For large parts of the year you might be bogged down under spreadsheets and numbers, but for a short while in December there is some respite. This is where the office Christmas party comes into play and while you might read about the odd horror story about how they play out, they are usually fun and innocent affairs.
Of course, if you are the man or woman responsible for putting this event together, it can be anything but fun. Trying to satisfy an entire department, or sometimes an entire company, isn’t simple.
This is the reason today’s article has put together, as we take a look at some of the key factors you should consider if you have been charged with organizing your office Christmas party.
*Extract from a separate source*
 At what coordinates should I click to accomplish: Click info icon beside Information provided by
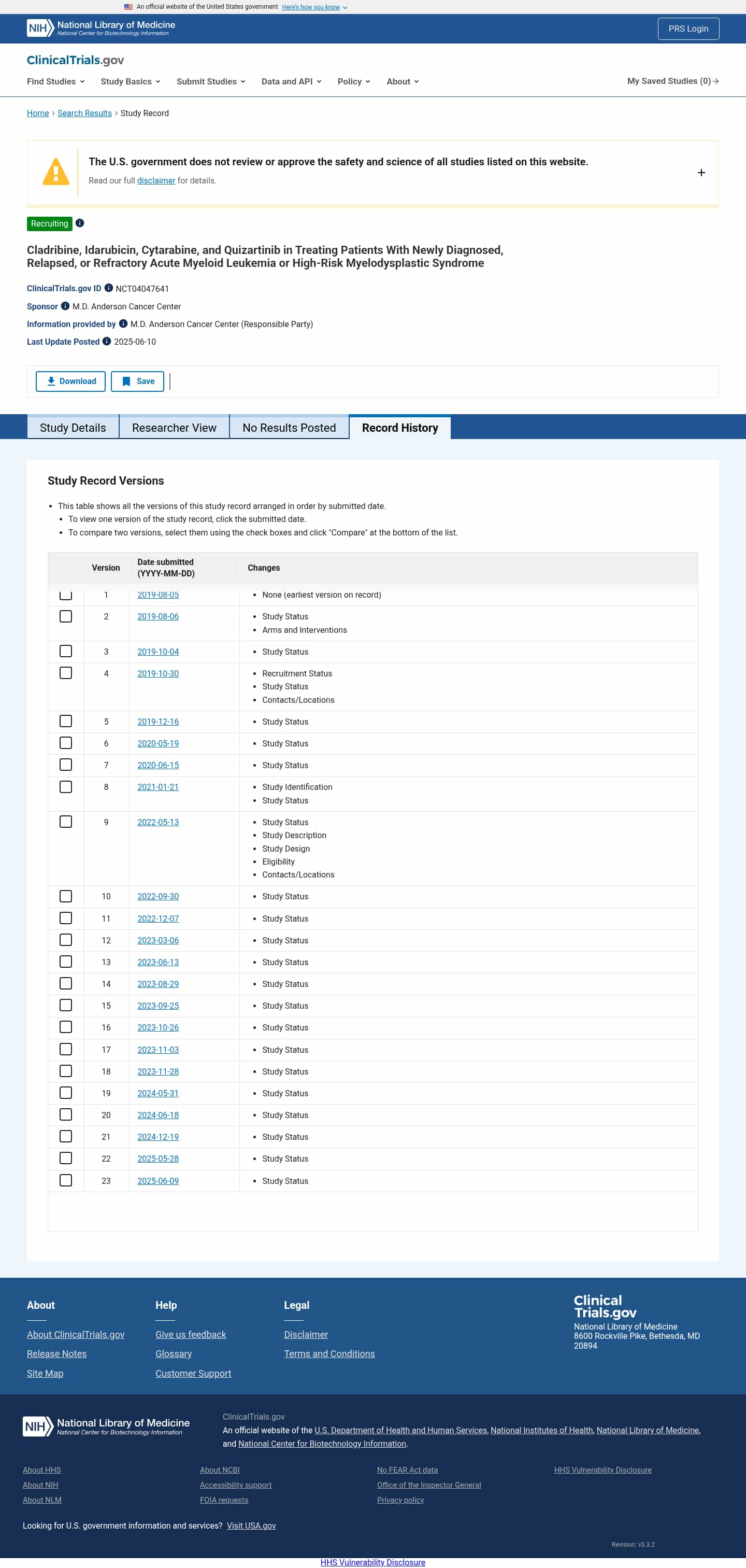point(123,324)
It doesn’t have to involve floods of alcohol
Let’s get one misconception out of the way first; office Christmas parties certainly don’t have to involve alcohol. Sure, many still do, but the notion that they must involve drinks is a little outdated.
One only has to find a list of office Christmas party ideas here to see that there is far more than meets the eye nowadays. A whole host of activities are available, and this is something you must consider. Find out what the demographics of your office are, and just which activity is going to suit the masses. Unfortunately, satisfying everyone is usually off the menu.
This is a long, drawn-out process
Next, it’s all about timings. If you have been asked to organize an event of this ilk, and we are already in October, you might be cutting it fine. Truth be told, venues start to receive enquiries in the middle of the year and particularly if your office is on the large size, it can be difficult to secure a booking.
As such, whatever you do, don’t leave things until the last minute. After all, you are competing with a whole host of other companies in the local vicinity, who are all probably targeting those peak Friday evenings around December.
Plan for the next day
If you have managed to net a Friday booking, this piece of advice won’t apply. For everyone else, who has planned their event during the week, make sure you make arrangements for the following day.
After all, there are probably going to be sore heads and the day is going to be anything but productive. Speak to management, and try and arrange flexible hours. It will put a smile on people’s faces, and might even make work a bit more efficient.
Not everyone is equal
In an ideal world, everyone would be eating the same. As we all know, this doesn’t happen though.
As intolerances are becoming more understood, dietary requirements are becoming more varied. This seems to be the rule, anyway. As such, try and take everyone’s dietary requirements into account and plan accordingly. If half of your office is intolerant to gluten, taking the team to a restaurant which doesn’t cater for this is hardly going to go down a storm.
The best way to get to the bottom of this is to ask the question as soon as you ask for numbers. At least then, you can get a good idea of the type of venue you should be looking to book.